What to do:
Write out the lines from the very first one through the line containing "Looking at the screenshot, I should (x=49, y=112).", with both ends included, and don't change anything in them.

Material provided:

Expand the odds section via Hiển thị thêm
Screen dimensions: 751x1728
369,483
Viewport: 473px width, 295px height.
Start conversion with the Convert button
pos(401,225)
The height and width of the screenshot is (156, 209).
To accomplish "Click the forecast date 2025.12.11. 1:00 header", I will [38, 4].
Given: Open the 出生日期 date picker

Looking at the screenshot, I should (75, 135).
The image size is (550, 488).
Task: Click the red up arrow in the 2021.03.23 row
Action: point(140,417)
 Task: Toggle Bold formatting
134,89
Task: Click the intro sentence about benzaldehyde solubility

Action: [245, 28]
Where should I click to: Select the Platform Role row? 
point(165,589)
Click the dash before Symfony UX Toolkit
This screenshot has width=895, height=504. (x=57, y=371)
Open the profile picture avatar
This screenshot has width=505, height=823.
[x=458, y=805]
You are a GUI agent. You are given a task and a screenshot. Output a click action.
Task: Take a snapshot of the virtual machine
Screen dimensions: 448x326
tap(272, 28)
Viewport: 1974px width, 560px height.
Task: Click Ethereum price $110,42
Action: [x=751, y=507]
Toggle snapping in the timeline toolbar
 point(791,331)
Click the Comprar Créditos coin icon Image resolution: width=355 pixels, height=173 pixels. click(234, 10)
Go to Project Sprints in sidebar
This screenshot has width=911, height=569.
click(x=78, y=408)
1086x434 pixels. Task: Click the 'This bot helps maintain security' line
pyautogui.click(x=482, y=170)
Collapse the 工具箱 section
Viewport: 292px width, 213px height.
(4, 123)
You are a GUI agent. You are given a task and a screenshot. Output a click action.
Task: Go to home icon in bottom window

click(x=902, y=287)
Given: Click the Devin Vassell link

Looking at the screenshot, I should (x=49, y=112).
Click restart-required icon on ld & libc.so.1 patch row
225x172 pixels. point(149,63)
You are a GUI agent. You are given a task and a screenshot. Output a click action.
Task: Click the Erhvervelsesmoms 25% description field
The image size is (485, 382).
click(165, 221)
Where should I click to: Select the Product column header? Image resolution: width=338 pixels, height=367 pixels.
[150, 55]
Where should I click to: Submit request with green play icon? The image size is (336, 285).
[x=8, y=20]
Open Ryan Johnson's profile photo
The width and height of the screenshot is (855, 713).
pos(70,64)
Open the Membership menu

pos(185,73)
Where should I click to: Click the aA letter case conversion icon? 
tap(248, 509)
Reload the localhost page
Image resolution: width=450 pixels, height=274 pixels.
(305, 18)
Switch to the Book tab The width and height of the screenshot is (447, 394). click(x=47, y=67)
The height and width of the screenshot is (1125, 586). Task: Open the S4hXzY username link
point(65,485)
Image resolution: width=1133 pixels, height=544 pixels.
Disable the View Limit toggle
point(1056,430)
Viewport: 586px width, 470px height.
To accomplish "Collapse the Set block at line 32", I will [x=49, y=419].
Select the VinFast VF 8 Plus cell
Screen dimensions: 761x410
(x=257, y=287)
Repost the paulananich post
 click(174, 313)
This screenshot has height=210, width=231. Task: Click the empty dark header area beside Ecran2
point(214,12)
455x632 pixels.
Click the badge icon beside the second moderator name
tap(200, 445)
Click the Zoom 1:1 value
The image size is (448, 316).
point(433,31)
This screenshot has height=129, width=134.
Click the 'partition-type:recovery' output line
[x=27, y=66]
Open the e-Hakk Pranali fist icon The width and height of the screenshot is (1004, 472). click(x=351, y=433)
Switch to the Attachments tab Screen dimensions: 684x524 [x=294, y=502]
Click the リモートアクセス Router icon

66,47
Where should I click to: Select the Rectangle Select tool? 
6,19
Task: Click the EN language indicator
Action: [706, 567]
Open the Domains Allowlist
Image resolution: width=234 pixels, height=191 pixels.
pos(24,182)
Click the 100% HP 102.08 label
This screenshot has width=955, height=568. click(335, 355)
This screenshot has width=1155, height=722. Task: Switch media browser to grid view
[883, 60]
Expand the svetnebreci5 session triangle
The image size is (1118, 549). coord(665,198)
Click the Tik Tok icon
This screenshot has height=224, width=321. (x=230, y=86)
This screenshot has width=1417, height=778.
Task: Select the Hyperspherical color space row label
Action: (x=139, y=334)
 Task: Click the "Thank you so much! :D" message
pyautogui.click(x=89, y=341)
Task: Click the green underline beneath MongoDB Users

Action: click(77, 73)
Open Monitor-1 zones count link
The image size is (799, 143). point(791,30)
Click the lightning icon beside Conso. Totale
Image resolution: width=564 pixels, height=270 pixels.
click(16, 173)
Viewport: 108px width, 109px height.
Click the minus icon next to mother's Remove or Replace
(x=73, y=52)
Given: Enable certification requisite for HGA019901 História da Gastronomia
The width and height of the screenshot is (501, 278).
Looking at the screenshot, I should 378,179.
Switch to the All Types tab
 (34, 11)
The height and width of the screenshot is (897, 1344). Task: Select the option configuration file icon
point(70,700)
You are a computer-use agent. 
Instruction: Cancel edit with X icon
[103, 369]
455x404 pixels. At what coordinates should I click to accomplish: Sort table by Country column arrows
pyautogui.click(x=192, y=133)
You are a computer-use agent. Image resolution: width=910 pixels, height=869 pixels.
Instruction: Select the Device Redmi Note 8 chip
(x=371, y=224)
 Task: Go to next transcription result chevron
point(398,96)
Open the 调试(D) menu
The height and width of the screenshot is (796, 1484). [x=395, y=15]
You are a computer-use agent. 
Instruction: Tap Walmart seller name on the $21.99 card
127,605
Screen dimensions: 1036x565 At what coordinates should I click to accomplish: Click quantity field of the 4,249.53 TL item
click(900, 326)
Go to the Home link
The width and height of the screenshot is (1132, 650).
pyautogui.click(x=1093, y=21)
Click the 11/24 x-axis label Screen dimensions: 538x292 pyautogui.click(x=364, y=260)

The solution:
Expand the odds section via Hiển thị thêm
Screen dimensions: 751x1728
369,483
Viewport: 473px width, 295px height.
Start conversion with the Convert button
pos(401,225)
The height and width of the screenshot is (156, 209).
To accomplish "Click the forecast date 2025.12.11. 1:00 header", I will [38, 4].
Given: Open the 出生日期 date picker

Looking at the screenshot, I should (75, 135).
The image size is (550, 488).
Task: Click the red up arrow in the 2021.03.23 row
Action: point(140,417)
 Task: Toggle Bold formatting
134,89
Task: Click the intro sentence about benzaldehyde solubility

Action: [245, 28]
Where should I click to: Select the Platform Role row? 
point(165,589)
Click the dash before Symfony UX Toolkit
This screenshot has width=895, height=504. (x=57, y=371)
Open the profile picture avatar
This screenshot has width=505, height=823.
[x=458, y=805]
You are a GUI agent. You are given a task and a screenshot. Output a click action.
Task: Take a snapshot of the virtual machine
Screen dimensions: 448x326
tap(272, 28)
Viewport: 1974px width, 560px height.
Task: Click Ethereum price $110,42
Action: [x=751, y=507]
Toggle snapping in the timeline toolbar
 point(791,331)
Click the Comprar Créditos coin icon Image resolution: width=355 pixels, height=173 pixels. click(234, 10)
Go to Project Sprints in sidebar
This screenshot has width=911, height=569.
click(x=78, y=408)
1086x434 pixels. Task: Click the 'This bot helps maintain security' line
pyautogui.click(x=482, y=170)
Collapse the 工具箱 section
Viewport: 292px width, 213px height.
(4, 123)
You are a GUI agent. You are given a task and a screenshot. Output a click action.
Task: Go to home icon in bottom window

click(x=902, y=287)
Given: Click the Devin Vassell link

Looking at the screenshot, I should (x=49, y=112).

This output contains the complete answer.